After the game, while Shaw was finishing up his date with Wendy, which Hix assumed would take him to the very last minute of his weekday curfew, Hix pulled his Bronco into Greta’s drive but he rounded the front seeing as he saw her on her porch as he pulled in.

He made it all the way to her with her watching his progress and bent to wrap his hand around the back of her head and touch his mouth to hers before she spoke.

“Hey, did she win?”

“No.”

“Bummer,” she muttered.

He grinned, let her go, shifted and rested his frame in the chair beside her.

“Want a beer?” she asked.

“I’ll get it in a second.”

“I have a broken nose, Hixon, not a broken leg.”

He looked from her street to her and repeated, “I’ll get it in a second.”

She rolled her eyes but did it with her lips twitching.

Then she lifted a mug to her lips and took a sip.

“What’s that?” he asked.

“Sleepytime,” she answered.

“Say again,” he ordered.

She took her eyes from her street and repeated, “Sleepytime. Sleepytime tea. Chamomile. Spearmint. And—”

He cut her off. “Babe.”

“What?”

“Don’t waste your breath. The concept of tea does not exist for a man who owns a Bronco.”

He enjoyed the show as she busted out laughing.

When she was done, she noted, “Britannia ruled the waves, darlin’, and those boys drank a lot of tea.”

“The kind they drank didn’t have spearmint in it.”

“Good point,” she muttered, her lips curved up as she took another sip.

He hated doing it but he had to so might as well get it out of the way.

“Hope was at the game.”

Her gaze slid to him. “And?”

“She’s in the know you’ve spent the night at my place while the kids were there.”

“And she’s not a big fan,” she guessed.

“Not sure I care but just in case she gets up to something, you should know.”

She nodded and added, “And we’ll slow that down.”

No, they wouldn’t.

“I like you in my bed.”

He also liked how her face got soft when he told her that.
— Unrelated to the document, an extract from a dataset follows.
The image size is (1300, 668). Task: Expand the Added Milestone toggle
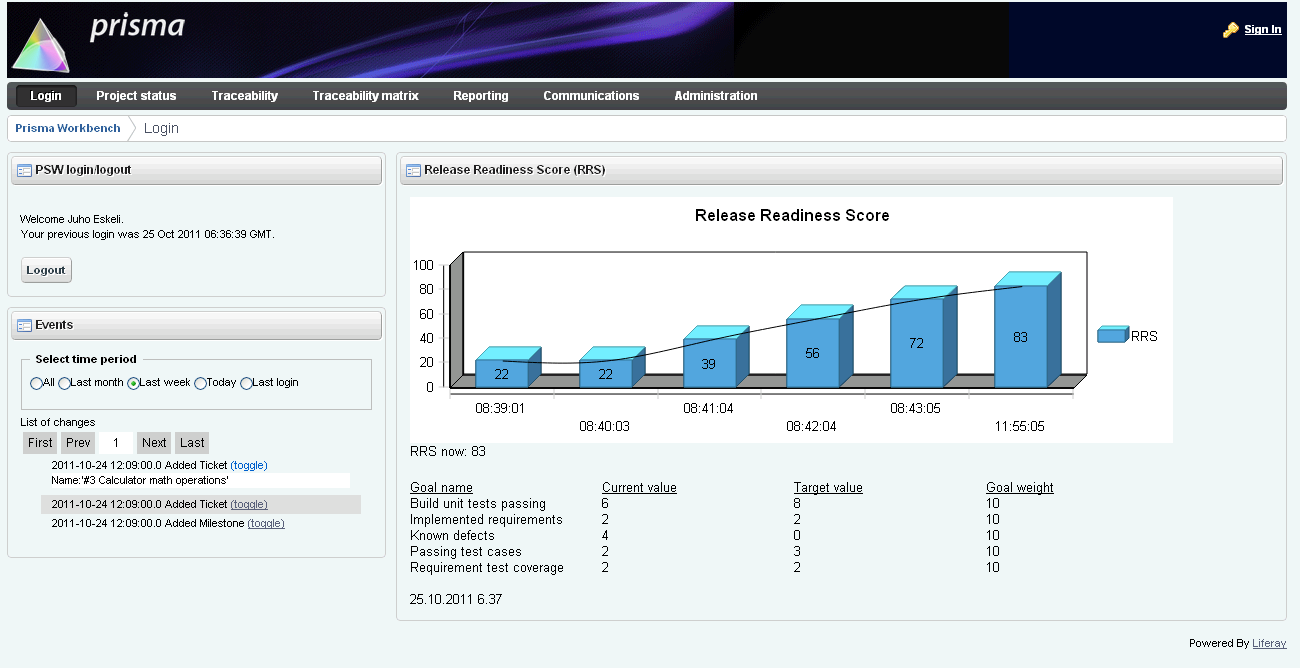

“I like it there too, baby,” she told him. “But your apartment isn’t real big and it’s kinda in their faces more than it would be in that space. Plus, this is very new to them.”

“It’s also very much happening so they might as well get used to it.”

“Another good point,” she muttered again.

“And Greta, we’re movin’ to a place on Lavender Lane on Saturday.”

She stared at him. “Lavender Lane?”

He grinned at her.

And he did it because he liked the place they found but now he liked it even more because it was two blocks to the north of her place, on the same block.

“Wow, we’re practically gonna be neighbors,” she remarked and did it looking like she was trying hard not to laugh.

“Yup,” he agreed the same way.

“You buy?” she asked.

He shook his head. “Nope. Everything on the market sucks and I can’t keep the kids in that apartment any longer, and not just because I hate the freakin’ place so much myself. Folks who own the house we picked are retired and movin’ to Florida. But they’re worried they’re gonna hate Florida. So they’re renting their place for a year to try it out. If they hate it, they’ll come back and revisit where they wanna spend their golden years. If they like it, they’ll sell to me and deduct the year’s rent from the final sale.”

She gave him a smile. “Great deal.”

If they didn’t come back, it was.

If they did, he had to find another place.

But they’d assured him they’d give him plenty of notice and his real estate agent was going to keep an eye out in the meantime.